For many uses of /usr/bin/bugzilla and python-bugzilla, it's necessary to actually be logged in to a bugzilla server. Creating bugs, editing bugs, querying private data, etc.

Up until now anyone that's used the command line tool has periodically had to do a 'bugzilla login' to refresh their authentication cache. In older bugzilla versions this was an HTTP cookie, more recently it's a bugzilla API token. Generally 'login' calls were needed infrequently on a single machine as tokens would remain valid for a long time.

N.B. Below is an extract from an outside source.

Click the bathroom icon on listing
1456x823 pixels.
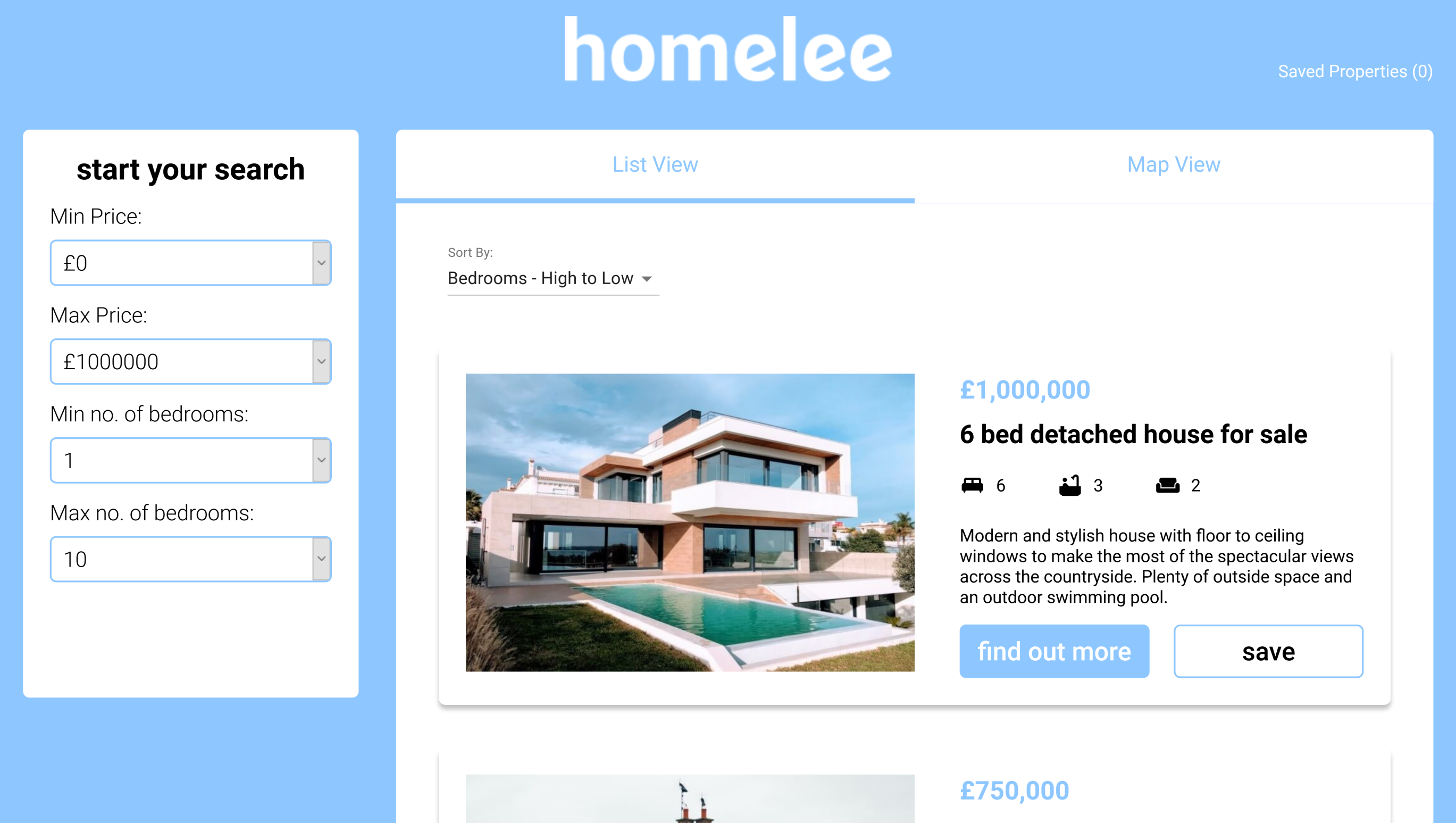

Recently, bugzilla.redhat.com received a big update to bugzilla 5.0. However with that update it seems like API tokens now expire after a week, which has necessitated lots more 'bugzilla login' calls than I'm used to.

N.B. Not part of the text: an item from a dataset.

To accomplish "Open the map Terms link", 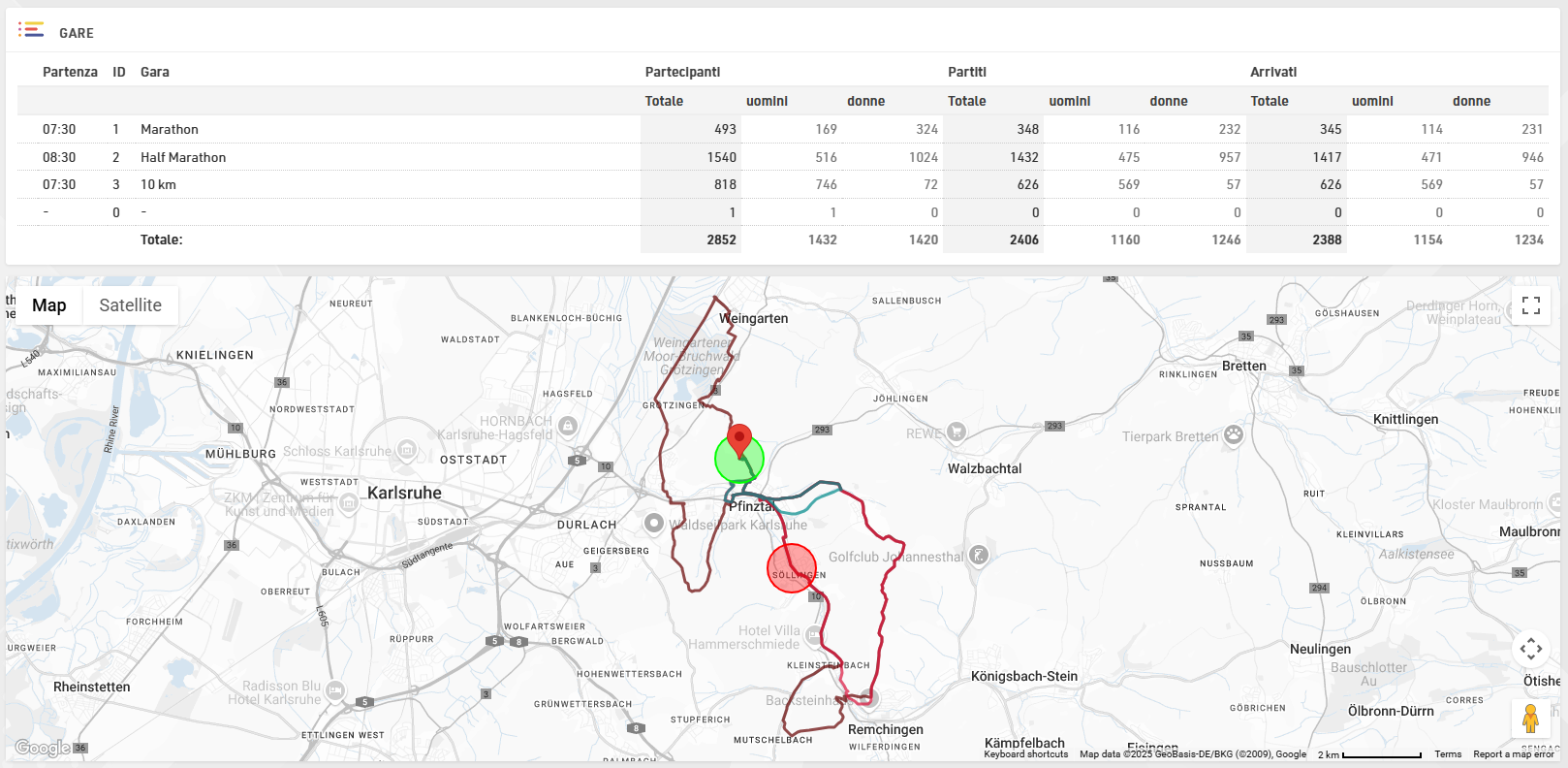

Thankfully with bugzilla 5.0 and later there's a better option: API keys. Here's how to to use them transparently with /usr/bin/bugzilla and all python-bugzilla library usage. Here's steps for enabling API keys with bugzilla.redhat.com, but the same process should roughly apply to other bugzilla instances too.

Login to the bugzilla web UI, click your email, select Preferences, select API Keys. Generate an API key with an optional comment like 'python-bugzilla'. Afterwards the screen will look something like this:

Bugzilla web UI API key setup

MY-EXAMPLE-API-KEY is not my actual key, I just replaced it for demo purposes. The actual key is a long string of characters and numbers. Copy that string value and write a bugzillarc file like this:

$ cat ~/.config/python-bugzilla/bugzillarc
[bugzilla.redhat.com]
api_key=MY-EXAMPLE-API-KEY

That's it, /usr/bin/bugzilla and python-bugzilla using tools should pick it up automagically. Note, API keys are as good as passwords in certain ways, so treat it with the same secrecy you would treat a password.